For home­brew­ing, I’d say go ahead and use a bunch of spe­cialty grain, and a thick body is an im­por­tant part. You don’t want it to come out too thin. Then, get the choco­late melted but never boiled and re­ally the most im­por­tant thing is us­ing high-qual­ity in­gre­di­ents, and then go to town. We’ve scaled up the process but still want to make sure it’s the way we want it to taste. If you mess with it too much, you get away from it. It’s an amaz­ing beer, but it’s still a pain in the ass to make.”

How long be­fore you guys started putting the beer into var­i­ous bar­rels?

“It was about two years af­ter we first made Break­fast Stout.

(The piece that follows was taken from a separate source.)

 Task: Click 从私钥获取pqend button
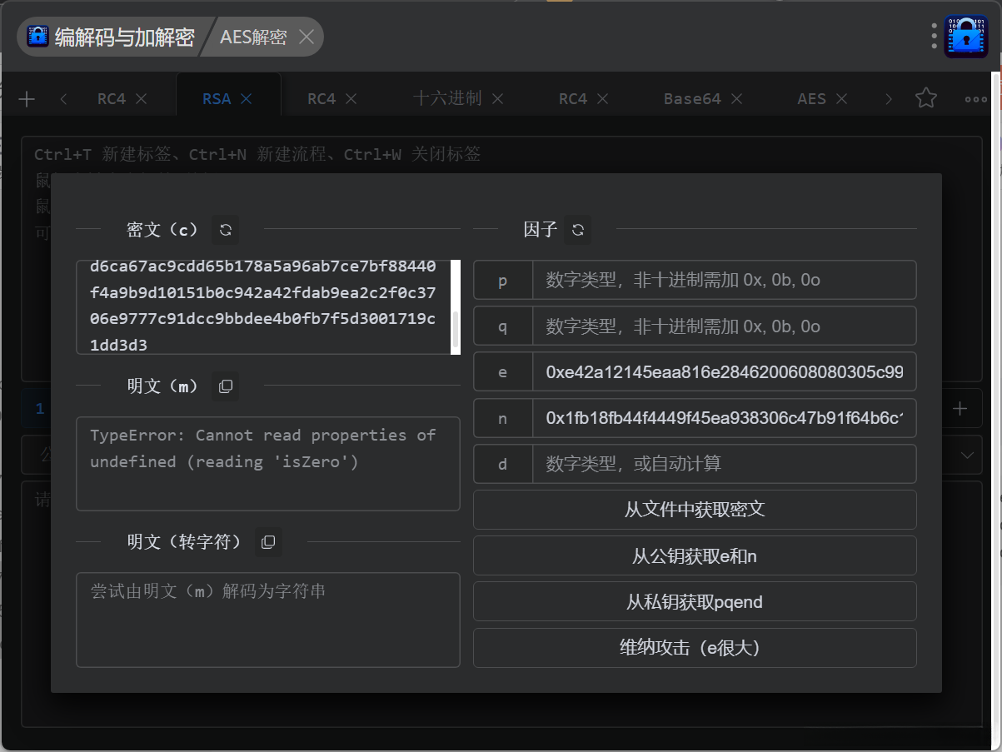(x=695, y=601)
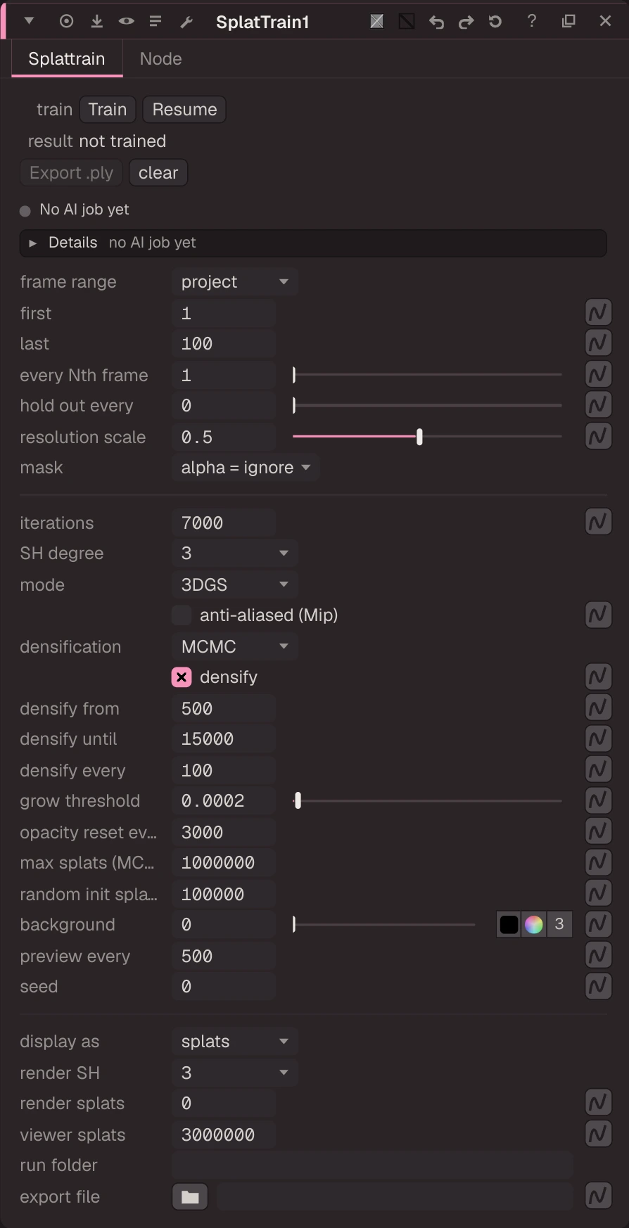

We got out first few bar­rels, and it just made sense to use them with the beer. That’s how Ken­tucky Break­fast Stout (KBS) came to be.

Then, there was a lo­cal guy, a chef and a foodie, who did a lot of bar­rel ag­ing, and he was ag­ing maple syrup in bour­bon bar­rels. He came by and asked if we wanted [the bar­rels] for beer. So we im­me­di­ately jumped on it, and at first we had only six or eight of them so it was a small batch that we dubbed Cana­dian Break­fast Stout (CBS). But, it just makes sense with the fla­vors of the bour­bon, plus the sweet and rich maple; all the fla­vors in the base beer just work re­ally well.”

You re­leased CBS again in late 2017 af­ter a sev­eral years’ ab­sence. These bar­rels are tougher to come by I imag­ine.

“They are. It’s why we only re­lease the beer when we can and not as of­ten as we’d like. We need more peo­ple to age maple syrup in bour­bon bar­rels!”